- New tellurium production facility with 20 tons annual capacity is coming up in Utah by Rio Tinto
- The $2.9 million facility will recover tellurium from copper refining at its Kennecott mine near Salt Lake City
- The company considers the project as creating a North American supply chain for this material that’s used extensively in thin film solar panels
Metals mining giant Rio Tinto is building a new tellurium plant in Utah state of the US, expecting to produce close to 20 tons annually. The company believes this plant would create a new North American supply chain for this critical mineral.
Tellurium is used in cadmium telluride semiconductor that’s used to manufacture CdTe thin film solar panels. The planned $2.9 million facility will recover tellurium from copper refining at its Kennecott mine near Salt Lake City in Utah. Tellurium is a byproduct of copper smelting that if not recovered, can go into waste.
“The minerals and metals we produce are essential to accelerate the transition to renewable energy,” said Rio Tinto’s Managing Director Gaby Poirier. “Adding tellurium to our product portfolio provides customers in North America with a secure and reliable source of tellurium produced at the highest environmental and labor standards with renewable energy.”
In the US, First Solar, Inc. is the most prominent user of tellurium as it produces its thin film modules using cadmium telluride (CdTe) technology, and is by far the world’s largest manufacturers that has opted for this technology. Another prospective client for Rio Tinto’s products can be Ohio based CdTe thin cell solar panel maker Toledo Solar.
First Solar’s comment on the development was shared by Argus Media as having said, “We welcome the decision to construct the new plant in Utah. This facility creates a new domestic source of a critical mineral that is essential in the fight against climate change. We are in early stage talks with Rio Tinto but cannot release any further details yet.”

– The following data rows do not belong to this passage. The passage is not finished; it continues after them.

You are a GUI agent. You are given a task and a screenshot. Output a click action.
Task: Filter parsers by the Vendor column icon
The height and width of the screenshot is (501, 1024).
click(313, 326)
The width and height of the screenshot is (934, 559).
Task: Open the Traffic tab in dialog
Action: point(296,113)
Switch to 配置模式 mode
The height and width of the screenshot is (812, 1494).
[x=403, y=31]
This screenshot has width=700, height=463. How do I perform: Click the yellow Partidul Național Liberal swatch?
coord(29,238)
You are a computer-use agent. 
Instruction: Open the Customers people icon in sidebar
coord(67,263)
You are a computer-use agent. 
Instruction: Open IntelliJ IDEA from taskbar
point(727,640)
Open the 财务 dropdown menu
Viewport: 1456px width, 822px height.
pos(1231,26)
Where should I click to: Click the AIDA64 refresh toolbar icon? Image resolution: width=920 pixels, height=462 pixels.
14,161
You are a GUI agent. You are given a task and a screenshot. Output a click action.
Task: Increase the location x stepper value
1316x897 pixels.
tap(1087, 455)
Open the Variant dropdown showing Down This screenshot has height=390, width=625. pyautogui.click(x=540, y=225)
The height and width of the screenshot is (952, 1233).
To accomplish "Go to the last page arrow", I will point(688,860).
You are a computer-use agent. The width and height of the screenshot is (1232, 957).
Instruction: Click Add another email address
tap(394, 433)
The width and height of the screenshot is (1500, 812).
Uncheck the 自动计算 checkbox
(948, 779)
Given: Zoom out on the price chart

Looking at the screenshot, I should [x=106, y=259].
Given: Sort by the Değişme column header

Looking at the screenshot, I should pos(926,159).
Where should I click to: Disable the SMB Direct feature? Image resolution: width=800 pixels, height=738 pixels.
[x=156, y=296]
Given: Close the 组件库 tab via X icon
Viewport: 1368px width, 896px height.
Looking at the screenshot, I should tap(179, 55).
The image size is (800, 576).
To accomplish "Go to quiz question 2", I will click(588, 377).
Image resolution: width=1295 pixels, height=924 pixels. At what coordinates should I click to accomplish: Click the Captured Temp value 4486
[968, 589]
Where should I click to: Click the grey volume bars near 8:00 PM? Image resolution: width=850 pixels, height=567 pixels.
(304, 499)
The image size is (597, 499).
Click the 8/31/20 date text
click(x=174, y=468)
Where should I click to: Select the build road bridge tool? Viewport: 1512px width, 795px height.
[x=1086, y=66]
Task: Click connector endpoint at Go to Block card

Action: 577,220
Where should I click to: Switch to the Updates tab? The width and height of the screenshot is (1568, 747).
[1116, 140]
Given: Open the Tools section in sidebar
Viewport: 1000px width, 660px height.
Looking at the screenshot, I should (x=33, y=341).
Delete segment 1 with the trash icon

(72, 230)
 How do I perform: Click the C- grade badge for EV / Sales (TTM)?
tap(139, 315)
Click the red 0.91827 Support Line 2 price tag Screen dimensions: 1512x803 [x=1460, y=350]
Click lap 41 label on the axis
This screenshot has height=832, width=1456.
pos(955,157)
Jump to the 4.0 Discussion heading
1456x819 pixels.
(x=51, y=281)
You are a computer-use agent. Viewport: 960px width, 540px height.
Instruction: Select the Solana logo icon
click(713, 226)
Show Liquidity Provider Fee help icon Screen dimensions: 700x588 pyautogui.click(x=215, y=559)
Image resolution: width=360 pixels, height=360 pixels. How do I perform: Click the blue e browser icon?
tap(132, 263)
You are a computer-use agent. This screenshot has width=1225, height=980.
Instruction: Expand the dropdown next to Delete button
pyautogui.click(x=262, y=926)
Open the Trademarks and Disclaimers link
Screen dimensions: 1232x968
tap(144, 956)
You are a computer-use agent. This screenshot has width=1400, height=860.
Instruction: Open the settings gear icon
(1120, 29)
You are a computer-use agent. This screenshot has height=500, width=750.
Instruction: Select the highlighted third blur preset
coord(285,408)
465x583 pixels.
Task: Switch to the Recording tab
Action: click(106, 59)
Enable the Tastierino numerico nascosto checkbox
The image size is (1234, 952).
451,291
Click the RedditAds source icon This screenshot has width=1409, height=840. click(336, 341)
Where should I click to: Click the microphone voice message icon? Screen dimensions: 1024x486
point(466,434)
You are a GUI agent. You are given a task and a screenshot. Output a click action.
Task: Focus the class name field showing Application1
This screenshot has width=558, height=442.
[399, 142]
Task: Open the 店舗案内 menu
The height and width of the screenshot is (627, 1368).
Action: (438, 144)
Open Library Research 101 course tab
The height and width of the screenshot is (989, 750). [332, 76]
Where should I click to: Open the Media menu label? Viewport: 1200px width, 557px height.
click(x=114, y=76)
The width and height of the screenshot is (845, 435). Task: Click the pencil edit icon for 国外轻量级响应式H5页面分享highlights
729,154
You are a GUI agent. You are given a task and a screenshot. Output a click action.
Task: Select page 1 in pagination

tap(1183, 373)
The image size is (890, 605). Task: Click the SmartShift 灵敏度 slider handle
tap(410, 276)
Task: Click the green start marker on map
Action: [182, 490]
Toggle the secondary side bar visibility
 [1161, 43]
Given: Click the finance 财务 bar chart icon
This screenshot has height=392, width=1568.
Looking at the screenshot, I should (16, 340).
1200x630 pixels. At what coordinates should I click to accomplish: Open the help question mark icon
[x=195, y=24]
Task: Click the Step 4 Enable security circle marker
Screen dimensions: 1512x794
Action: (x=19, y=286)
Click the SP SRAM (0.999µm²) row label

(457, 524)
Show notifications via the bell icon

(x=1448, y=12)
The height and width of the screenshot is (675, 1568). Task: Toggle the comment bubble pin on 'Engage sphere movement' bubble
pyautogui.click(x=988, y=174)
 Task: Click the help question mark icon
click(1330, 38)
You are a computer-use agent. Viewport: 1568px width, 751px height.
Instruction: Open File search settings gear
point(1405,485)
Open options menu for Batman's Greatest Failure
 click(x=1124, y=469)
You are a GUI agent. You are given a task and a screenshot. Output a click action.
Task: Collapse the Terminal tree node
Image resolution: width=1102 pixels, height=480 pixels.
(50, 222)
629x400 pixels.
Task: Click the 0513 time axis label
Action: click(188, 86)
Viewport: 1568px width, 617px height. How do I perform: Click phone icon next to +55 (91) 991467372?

First Solar produced 6.1 GW total solar module capacity in 2020, and by 2021-end it aims to increase its fleet-wide nameplate capacity to 8.7 GW comprising 6.1 GW at its international fabs and 2.6 GW in Ohio. By 2022-end, it should scale up to 9.4 GW nameplate capacity to come up as 6.7 GW globally and 2.7 GW in Ohio. The management is evaluating the potential for future capacity expansion as well (see First Solar’s 2020 Net Sales Decline To $2.7 Billion).
Apart from solar PV industry, Rio Tinto said tellurium can also be used as an additive to steel and copper to improve machinability.